> _Work to do_: Reproduce the passage on early Lords of Session judgments word for word from "Thus the earliest" to "to be errors.)".

> _Text section_:

Thus the earliest online judgment by the Lords of Session is from 31st May 1469: Nicol Forman of Hutton v. George Ker of Samuelston. Forman averred that Ker wrongfully possessed his lands. They picked a jury of 12 local gentlemen to report who had them first. The jury reporting for the pursuer, “the Lords decerned Samuelston to desist therefrom in time coming”, which apart from being the first record of perpetual interdict, discloses “decern” to be as old as the Lords of Session. Samuelston is near Haddington; Hutton was presumably the Berwickshire village. (BAILLI’s website records five earlier cases, but their dates appear to be errors.)

How to use these great seams of material is up to the reader. Curiosity being, in Samuel Johnson’s words, “one of the most permanent and certain characteristics of a vigorous intellect”, a possible interest lies in tracing the history of our vocabulary – both very old and very new.

> _Information provided_:
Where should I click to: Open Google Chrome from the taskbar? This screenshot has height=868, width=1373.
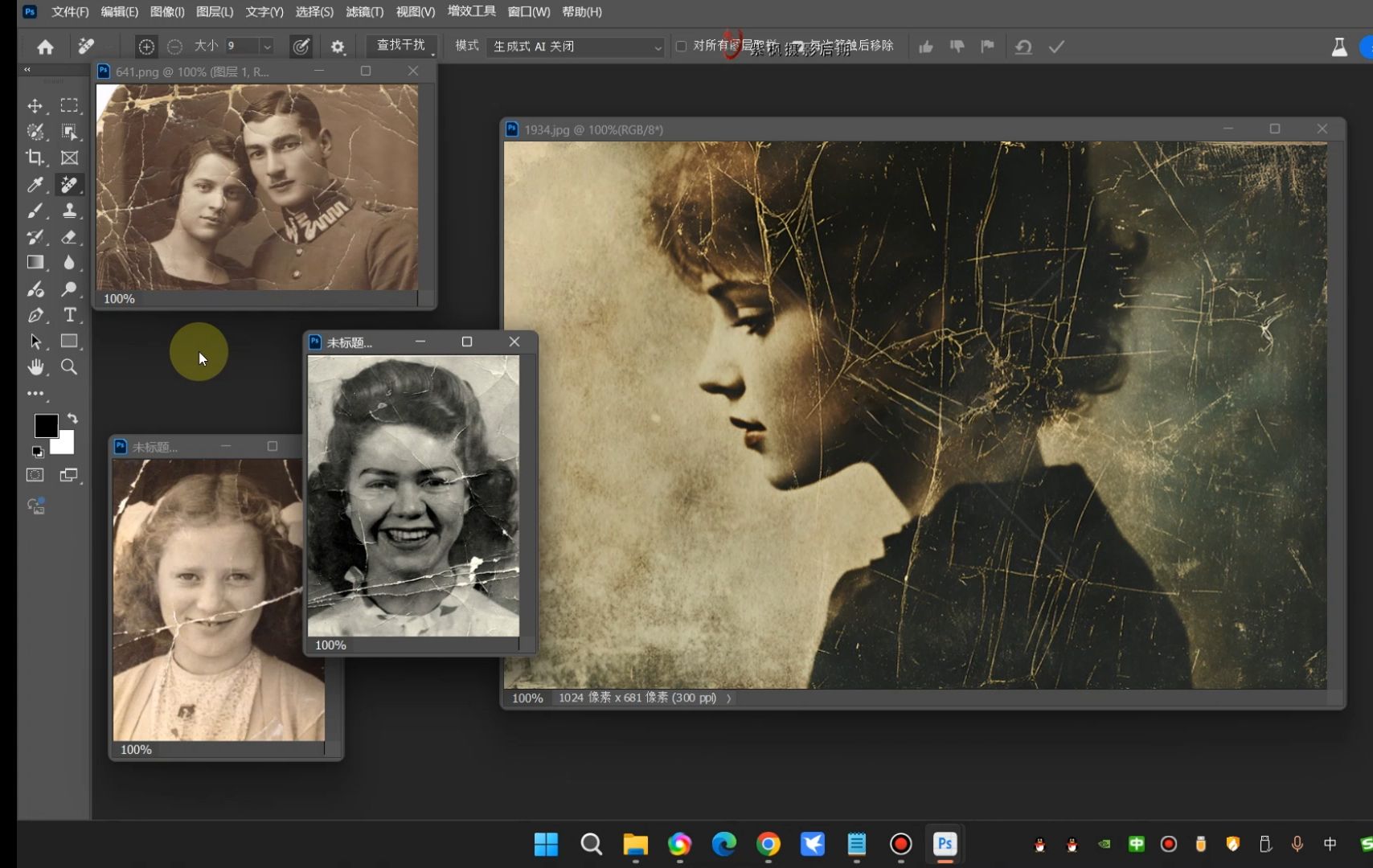click(768, 844)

> _Task solution_:
Thus the earliest online judgment by the Lords of Session is from 31st May 1469: Nicol Forman of Hutton v. George Ker of Samuelston. Forman averred that Ker wrongfully possessed his lands. They picked a jury of 12 local gentlemen to report who had them first. The jury reporting for the pursuer, “the Lords decerned Samuelston to desist therefrom in time coming”, which apart from being the first record of perpetual interdict, discloses “decern” to be as old as the Lords of Session. Samuelston is near Haddington; Hutton was presumably the Berwickshire village. (BAILLI’s website records five earlier cases, but their dates appear to be errors.)